After fixing the parameters for the isolated components, the full 13.8 T spectra were fitted using the three-component simulation with the exchange interaction constant and each component’s line width and relative weight as the only free parameters (a total of 7 free parameters). The lower field spectra were fitted with only the line width or relative weight of each component as the free parameters (a total of 3 free parameters), with the higher-field simulation parameters resulting in the best fit to the experimental data. The isolated component line width was 4.52 and 4.01 MHz for diamonds A and B respectively. At 0.34 T, the diamond B simulation used a line width of 7.23 MHz. The dipolar-coupled component line width was 30 MHz for all spectra simulated. The exchange-coupled component used two electron spins with an exchange coupling of 138 MHz and no dipolar interaction, each electron spin is coupled to a single ¹⁴N spin. The large line width of 17.5 MHz was used to account for any dipolar-broadening present in addition to the exchange coupling. The exchange-coupled component parameters were the same for all spectra simulated. For diamond, A (B) The relative weight of each component, determined by the relative integral of each component, was 0.56, 0.31, and 0.13 (0.47, 0.38, and 0.15) for the isolated, dipolar-coupled, and exchange-coupled, respectively. Both the experimental spectra and the simulations were normalized to their respective integrals.

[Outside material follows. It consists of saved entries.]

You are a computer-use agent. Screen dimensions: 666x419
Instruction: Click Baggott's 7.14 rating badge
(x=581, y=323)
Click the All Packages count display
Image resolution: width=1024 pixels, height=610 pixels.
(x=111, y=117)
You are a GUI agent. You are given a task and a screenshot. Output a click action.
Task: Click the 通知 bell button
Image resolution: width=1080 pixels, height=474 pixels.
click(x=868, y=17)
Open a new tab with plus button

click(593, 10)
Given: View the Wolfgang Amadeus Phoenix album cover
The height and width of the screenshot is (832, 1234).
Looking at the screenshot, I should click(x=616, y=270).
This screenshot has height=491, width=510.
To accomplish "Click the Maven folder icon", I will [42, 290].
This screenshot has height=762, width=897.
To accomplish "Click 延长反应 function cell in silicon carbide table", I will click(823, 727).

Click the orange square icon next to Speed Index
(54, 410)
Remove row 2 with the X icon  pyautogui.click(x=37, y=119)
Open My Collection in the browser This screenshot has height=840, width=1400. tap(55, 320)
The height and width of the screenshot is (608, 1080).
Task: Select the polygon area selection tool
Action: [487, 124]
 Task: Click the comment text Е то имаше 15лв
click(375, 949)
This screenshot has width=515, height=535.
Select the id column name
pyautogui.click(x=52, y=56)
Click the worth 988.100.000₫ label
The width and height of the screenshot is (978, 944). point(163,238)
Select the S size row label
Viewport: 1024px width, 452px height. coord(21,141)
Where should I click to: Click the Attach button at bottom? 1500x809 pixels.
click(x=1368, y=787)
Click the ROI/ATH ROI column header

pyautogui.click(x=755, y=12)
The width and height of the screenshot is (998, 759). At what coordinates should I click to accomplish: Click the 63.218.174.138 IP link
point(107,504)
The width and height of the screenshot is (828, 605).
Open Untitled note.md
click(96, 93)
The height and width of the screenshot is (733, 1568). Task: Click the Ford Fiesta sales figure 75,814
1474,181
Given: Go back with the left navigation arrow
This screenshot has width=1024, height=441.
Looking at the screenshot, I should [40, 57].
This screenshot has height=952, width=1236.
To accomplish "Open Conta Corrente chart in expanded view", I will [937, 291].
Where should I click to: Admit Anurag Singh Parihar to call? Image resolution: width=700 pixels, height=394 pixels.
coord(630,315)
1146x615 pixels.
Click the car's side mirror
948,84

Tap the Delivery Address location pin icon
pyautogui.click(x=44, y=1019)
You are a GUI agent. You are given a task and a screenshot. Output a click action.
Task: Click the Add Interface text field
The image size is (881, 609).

Supporting Information Available

The Supporting Information is available free of charge at https://pubs.acs.org/doi/10.1021/jacs.3c06739.

• 6.9 T field swept ED-EPR of diamond A, 0.34 T CW EPR spectra of diamond A and B, 13.8 T ED-EPR of diamond B, additional ELDOR spectrum, spin–lattice relaxation measurements, and calculation of the g-tensor parameters (PDF)

The authors declare no competing financial interest.